→ **DATA FOR THIS TASK**
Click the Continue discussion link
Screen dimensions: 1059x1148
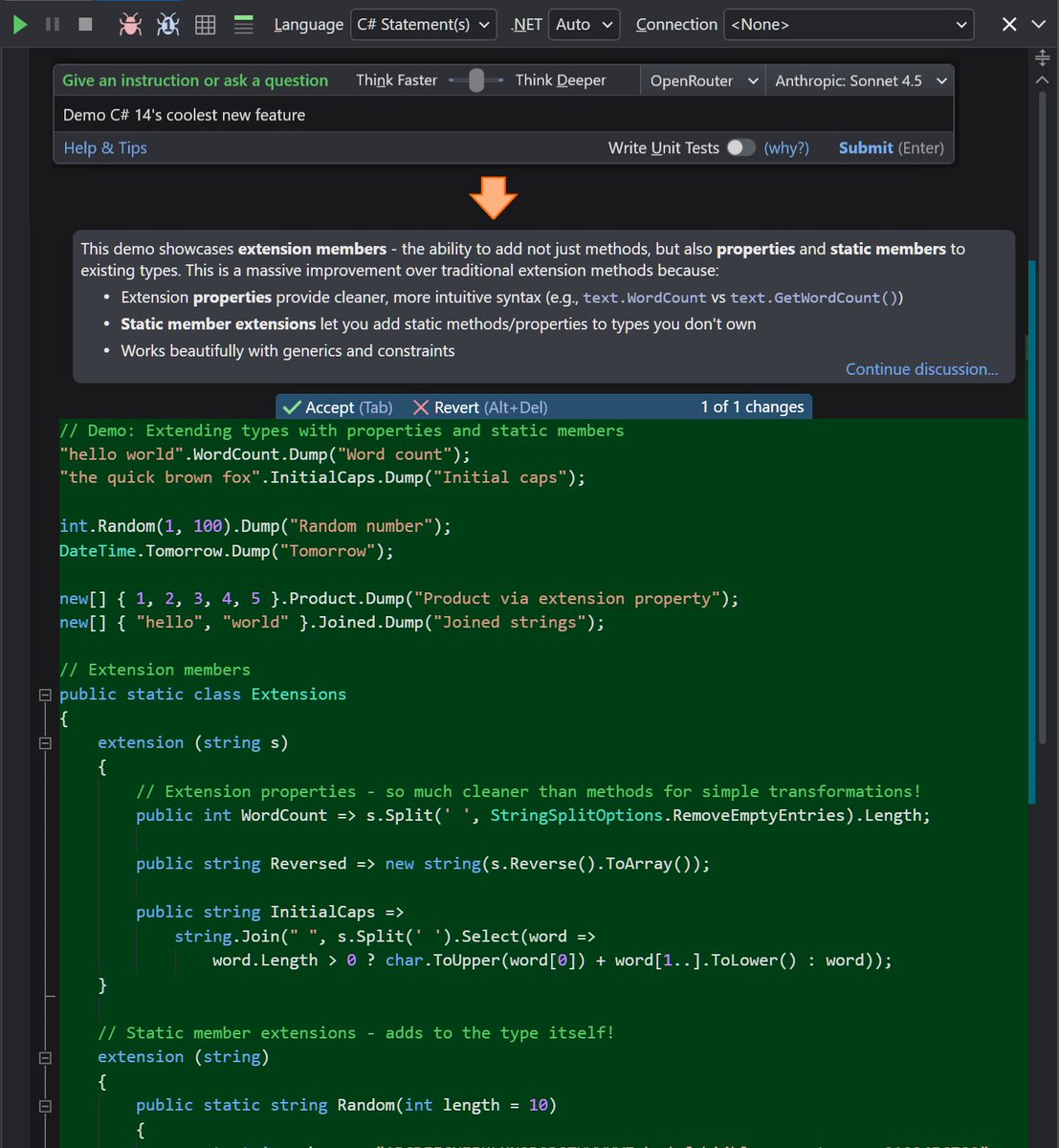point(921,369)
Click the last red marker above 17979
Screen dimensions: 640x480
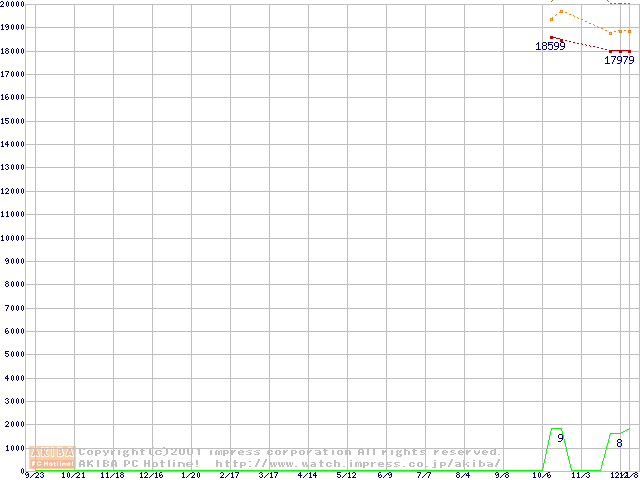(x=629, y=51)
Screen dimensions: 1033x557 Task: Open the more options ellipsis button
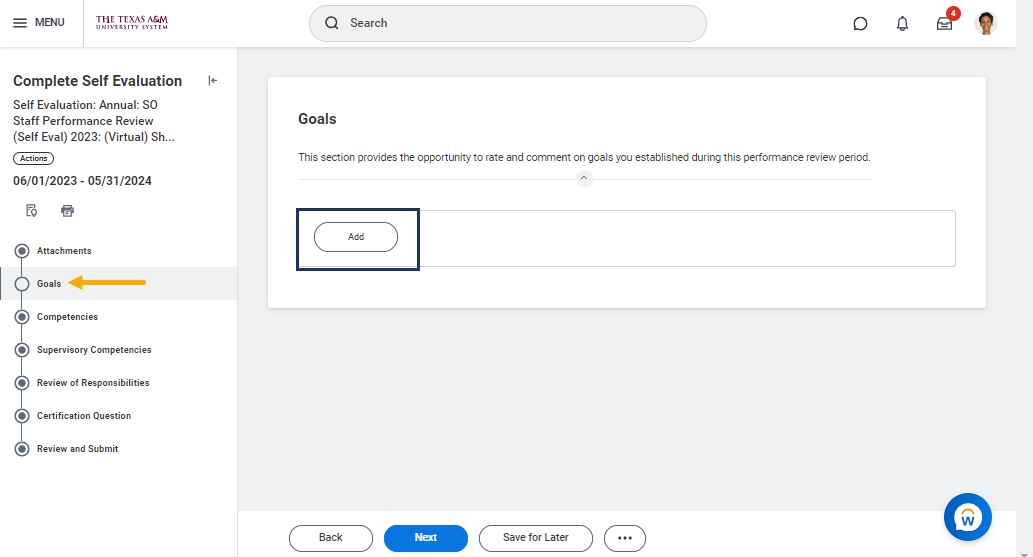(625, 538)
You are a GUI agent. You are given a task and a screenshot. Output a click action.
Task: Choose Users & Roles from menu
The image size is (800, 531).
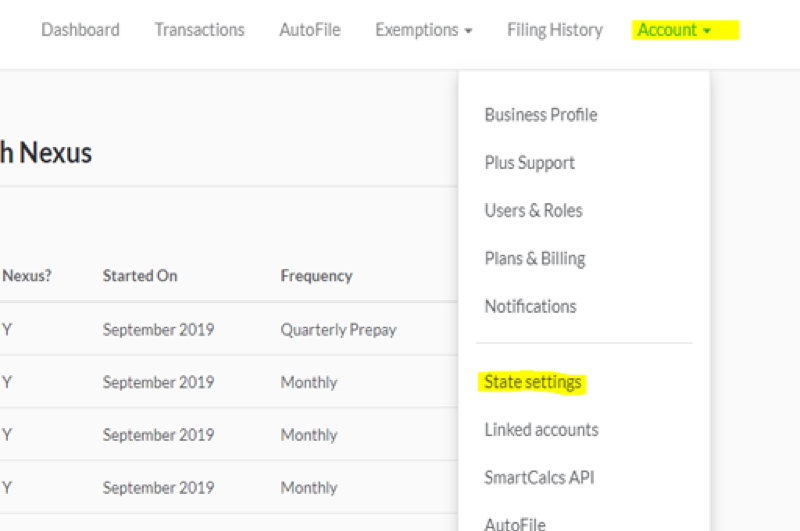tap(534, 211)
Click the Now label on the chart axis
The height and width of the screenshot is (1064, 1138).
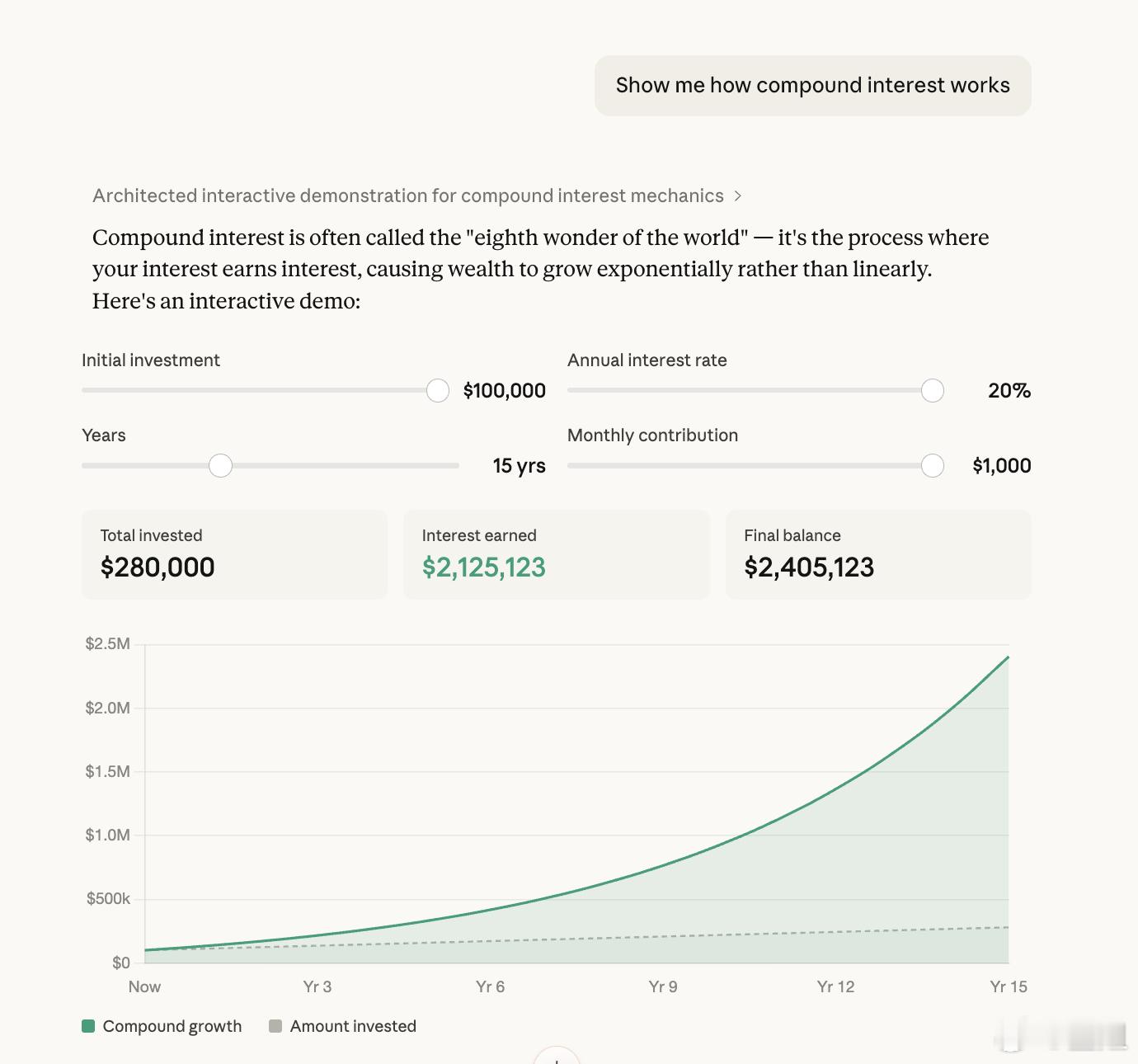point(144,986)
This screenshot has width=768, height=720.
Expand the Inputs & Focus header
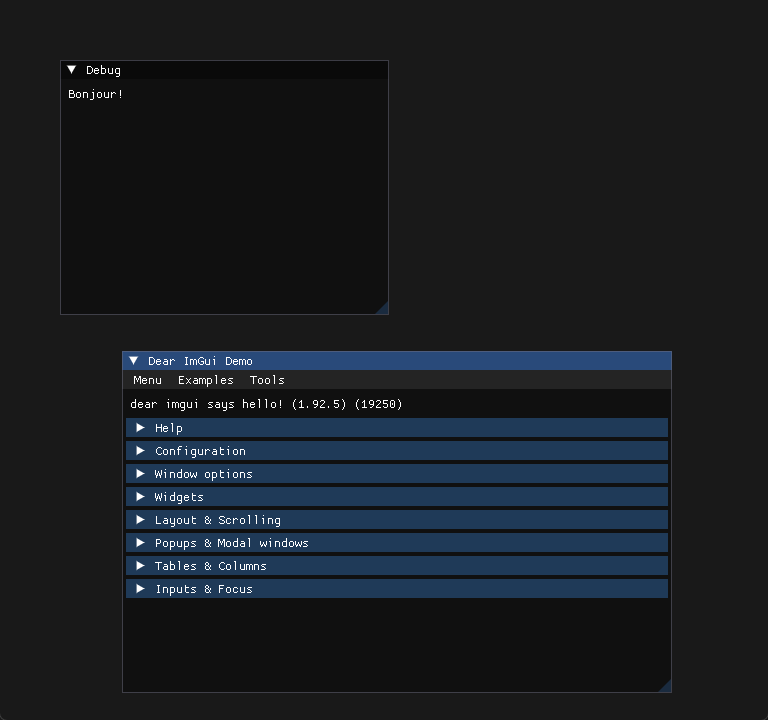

→ **EXERCISE PROMPT**
Apart from the pictures, write every entry out again exactly.

→ **WRITTEN REPLY**
Click the Continue discussion link
Screen dimensions: 1059x1148
point(921,369)
Click the last red marker above 17979
Screen dimensions: 640x480
(x=629, y=51)
Screen dimensions: 1033x557 Task: Open the more options ellipsis button
(625, 538)
You are a GUI agent. You are given a task and a screenshot. Output a click action.
Task: Choose Users & Roles from menu
The image size is (800, 531).
tap(534, 211)
Click the Now label on the chart axis
The height and width of the screenshot is (1064, 1138).
point(144,986)
This screenshot has width=768, height=720.
Expand the Inputs & Focus header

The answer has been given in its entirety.